The researchers realized, however, that search engines have been dealing with extracting meaning from a small number of words–in the form of search queries–for years.

“The essence of the approach is to coerce a tweet to look more like a search query and then get a search engine to tell us more,” Bernstein says. The researchers first clean up a tweet by pulling common terms, like the Twitter slang “RT,” which means “retweet.” Once their algorithms have focused on likely significant terms, they feed those into the Yahoo’s Build your Own Search Service interface–a Web service that can be used to tap directly into Yahoo’s search result.

The Web is the most up-to-date source of data, Bernstein says, and the pages that come up in search results give enough information for the researchers’ algorithms to produce a list of topics related to the original tweet.

A similar approach could be used with any repository of information, Chi notes, pointing out that companies could use the technology on an intranet to classify bits of information related to more specialized topics.

* Task brief
In the passage about finding the topics of tweets, which interface do the researchers feed the likely significant terms into?

* Data block
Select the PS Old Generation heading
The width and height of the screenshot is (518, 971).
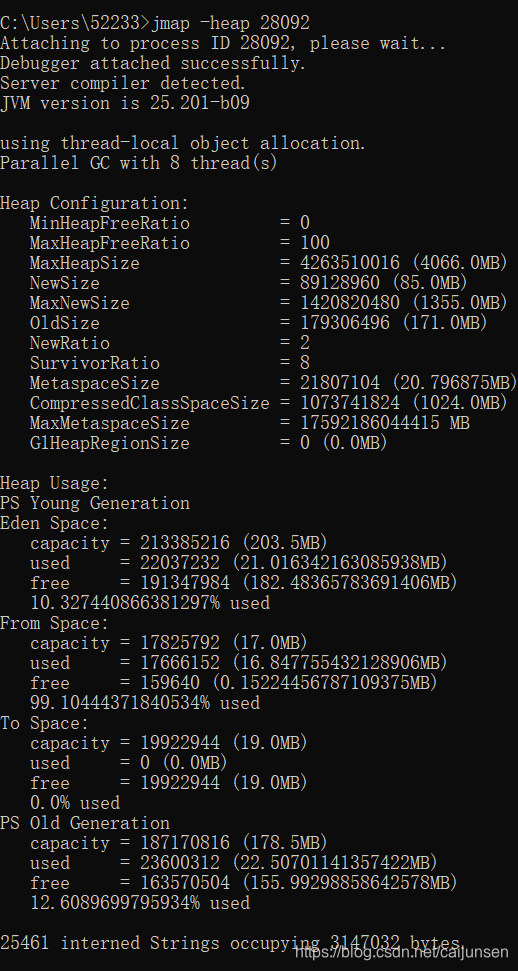85,823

* Task response
Yahoo's Build your Own Search Service interface.